防衛費増額による真の代償が「増税」ではない理由 「今を生きる世代」が分かち合うべき負担の正体

1月上旬に実施されたJNN世論調査によれば、来年度から5年間の防衛費を43兆円に増額する政府方針については、「賛成」が39%、「反対」が48%であり、防衛費増額の財源として、2027年度には1兆円あまりを増税で確保するという方針については「賛成」が22%、「反対」が71%となった。
有識者「防衛費の財源は増税で確保する」
だが、政府の「国力としての防衛力を総合的に考える有識者会議」(以下「有識者会議」)は、その報告書の中で、次のように述べている。

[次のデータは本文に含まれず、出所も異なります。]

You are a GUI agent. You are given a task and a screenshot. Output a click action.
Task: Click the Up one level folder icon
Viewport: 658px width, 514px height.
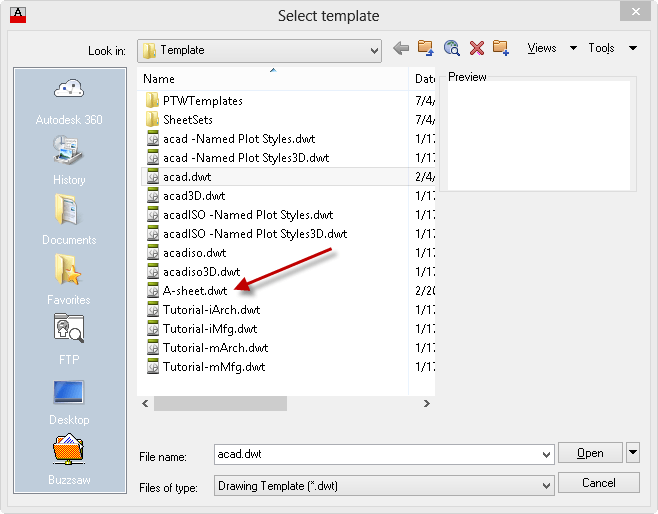click(426, 48)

防衛力の抜本的強化に当たっては、自らの国は自ら守るとの国民全体の当事者意識を多くの国民に共有していただくことが大切である。そのうえで、将来にわたって継続して安定して取り組む必要がある以上、安定した財源の確保が基本である。これらの観点からは、防衛力の抜本的強化の財源は、今を生きる世代全体で分かち合っていくべきである。

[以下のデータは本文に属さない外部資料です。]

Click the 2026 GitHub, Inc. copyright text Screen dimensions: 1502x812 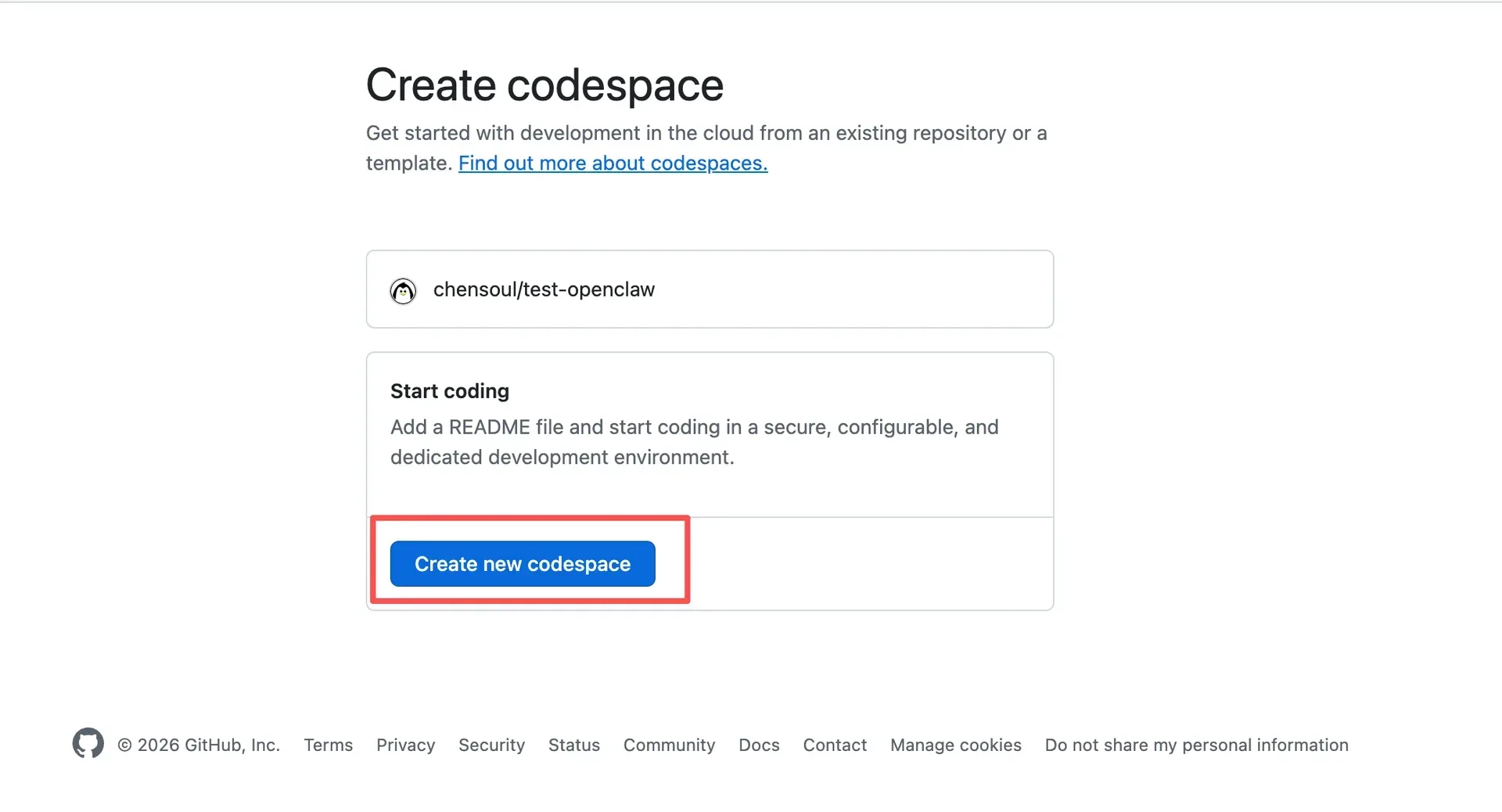pyautogui.click(x=199, y=745)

これを、もっと率直な表現で言い換えれば、次のようになる。 ① 防衛力の強化に必要な財源を確保するためには、増税が必要である ② 国債の発行による財源確保は、将来の世代に増税という負担をかけるので、今を生きる世代に増税の負担を課すべきである ③ 国民全体が自らの国は自ら守るという当事者意識をもち、増税を受け入れるべきである
しかし、世論調査は、国民のおよそ7割がその増税に反対していることを示している。それは、約7割の国民が、自らの国は自ら守るという当事者意識を欠いているということを意味するのだろうか? あるいは、「今を生きる世代」は防衛力の強化の負担を将来世代へと先送りしようとしているのだろうか?
検討してみよう。
有識者たちの「根本的誤解」
まず指摘しなければならないのは、「有識者会議」の論理の大前提となっている「①防衛力の強化に必要な財源を確保するためには、増税が必要である」が間違っているということである。
資本主義における政府は、その支出の財源を確保するために徴税を必要とはしないことは、すでに論じたので参照されたいが、改めて結論をまとめるならば、こうなる。

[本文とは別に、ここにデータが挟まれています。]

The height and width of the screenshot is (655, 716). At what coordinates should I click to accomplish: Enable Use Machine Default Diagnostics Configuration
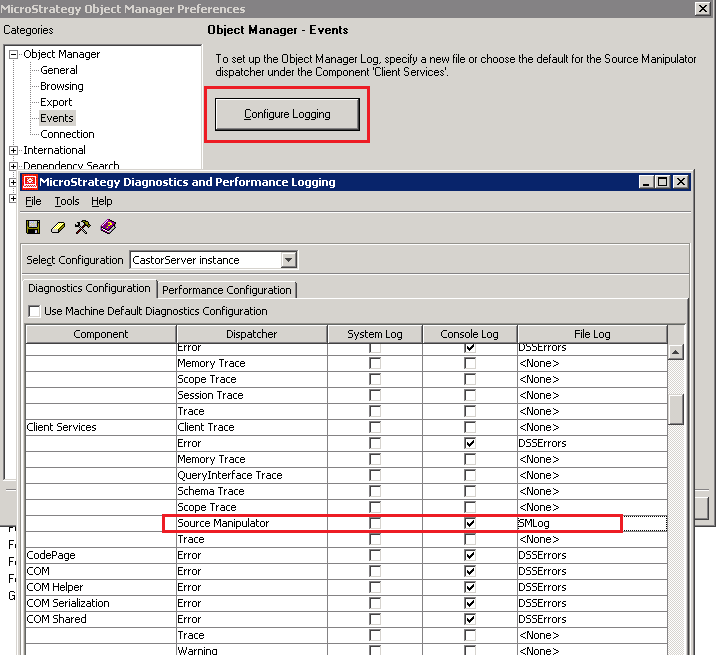(x=35, y=311)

資本主義においては、政府の需要に対して、中央銀行が貸し出しを行うことで、貨幣が無から創造される。言い換えれば、政府が債務を負い、支出を行うことで、貨幣が供給されるのが、資本主義における国家財政の仕組みである。
要するに、貨幣(財源)を生み出すのは、政府(と中央銀行)である。したがって、政府は、支出にあたって、税収という財源を必要としない。